_Working data_
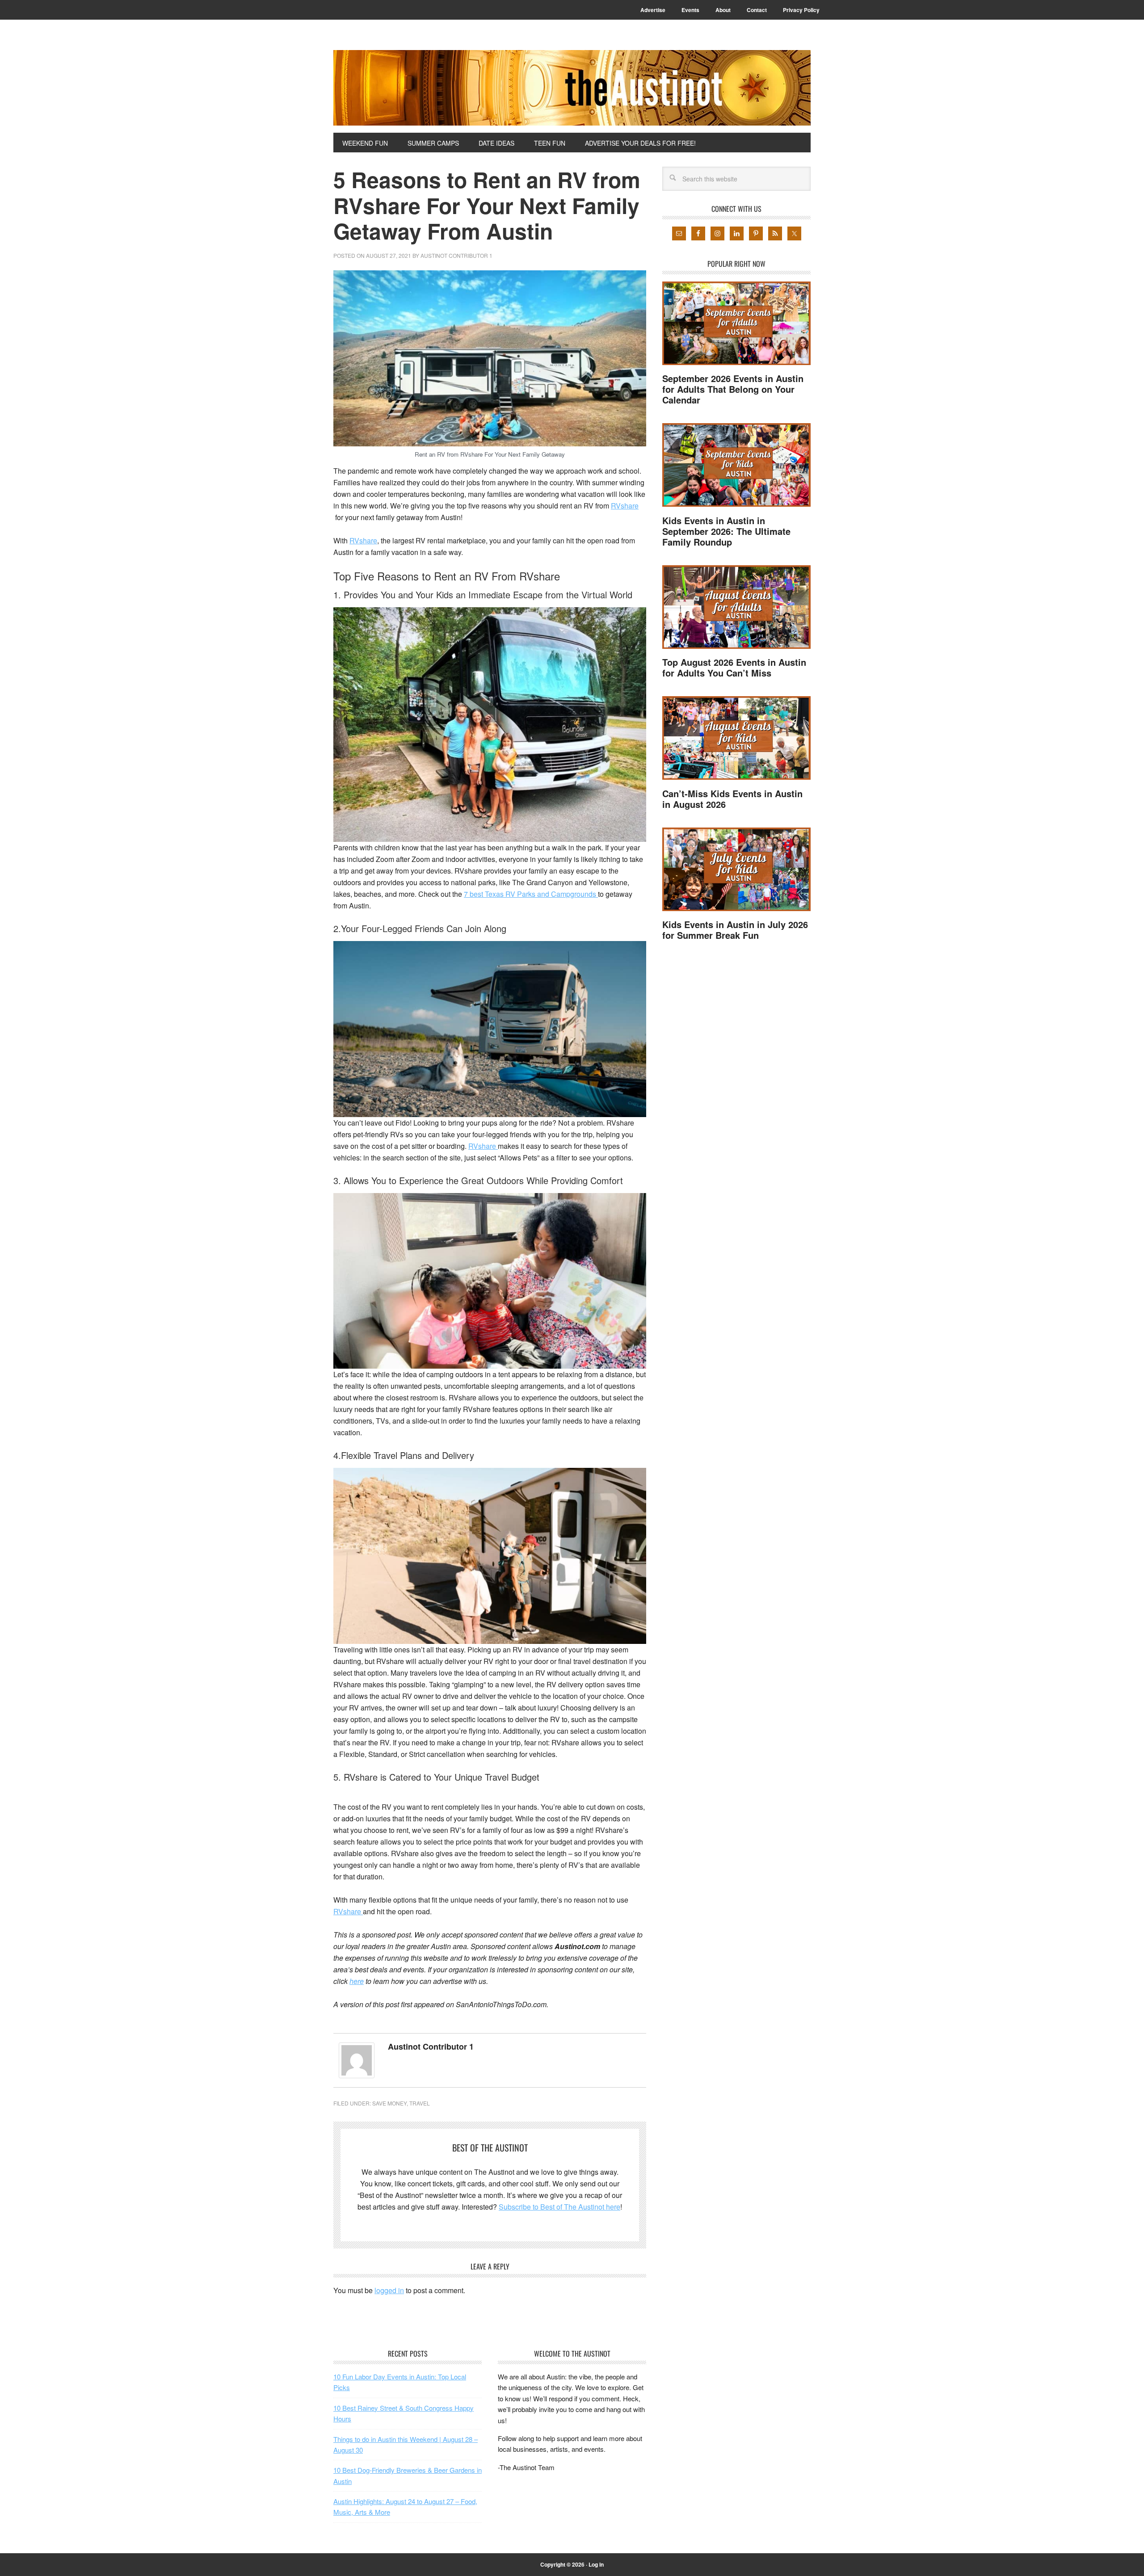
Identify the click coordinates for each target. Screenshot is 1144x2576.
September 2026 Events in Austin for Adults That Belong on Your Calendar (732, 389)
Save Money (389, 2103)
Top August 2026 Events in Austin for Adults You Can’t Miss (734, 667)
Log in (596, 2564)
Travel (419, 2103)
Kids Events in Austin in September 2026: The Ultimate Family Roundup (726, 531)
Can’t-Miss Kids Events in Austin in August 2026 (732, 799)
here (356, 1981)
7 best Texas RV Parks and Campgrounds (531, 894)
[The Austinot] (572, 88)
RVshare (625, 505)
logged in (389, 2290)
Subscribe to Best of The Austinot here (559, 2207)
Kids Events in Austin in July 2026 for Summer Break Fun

* * *

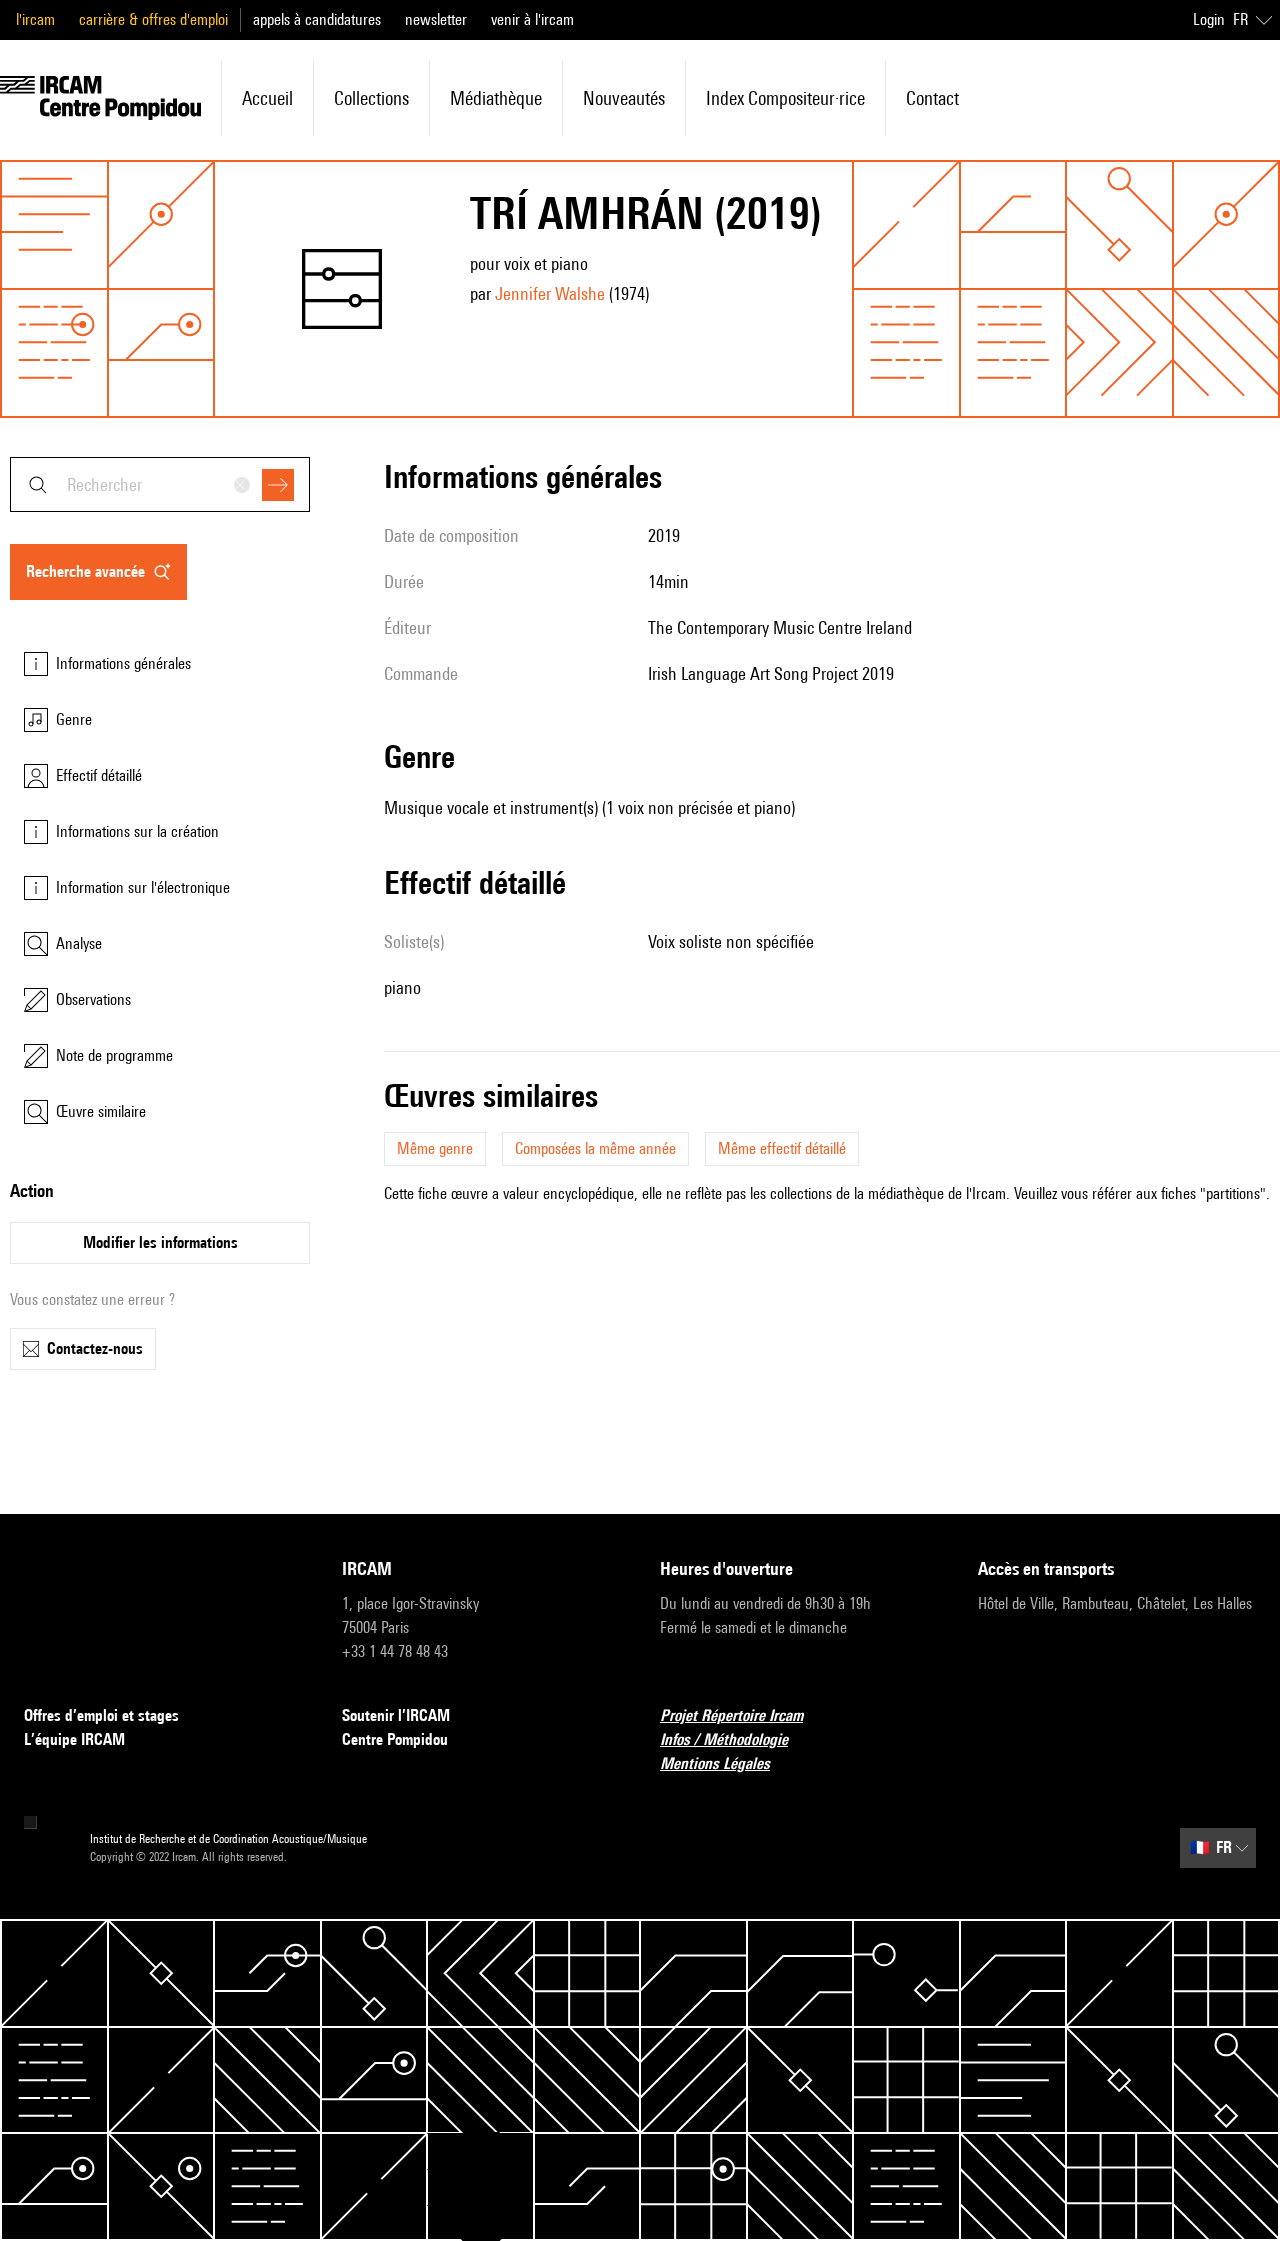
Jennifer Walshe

_Problem description_
Everything starting at the line containing "Save Money (389, 2103)" and ending at the line containing "Kids Events in Austin in July" in the records above should be repeated exactly, and only that.

_Task result_
Save Money (389, 2103)
Top August 2026 Events in Austin for Adults You Can’t Miss (734, 667)
Log in (596, 2564)
Travel (419, 2103)
Kids Events in Austin in September 2026: The Ultimate Family Roundup (726, 531)
Can’t-Miss Kids Events in Austin in August 2026 (732, 799)
here (356, 1981)
7 best Texas RV Parks and Campgrounds (531, 894)
[The Austinot] (572, 88)
RVshare (625, 505)
logged in (389, 2290)
Subscribe to Best of The Austinot here (559, 2207)
Kids Events in Austin in July 2026 for Summer Break Fun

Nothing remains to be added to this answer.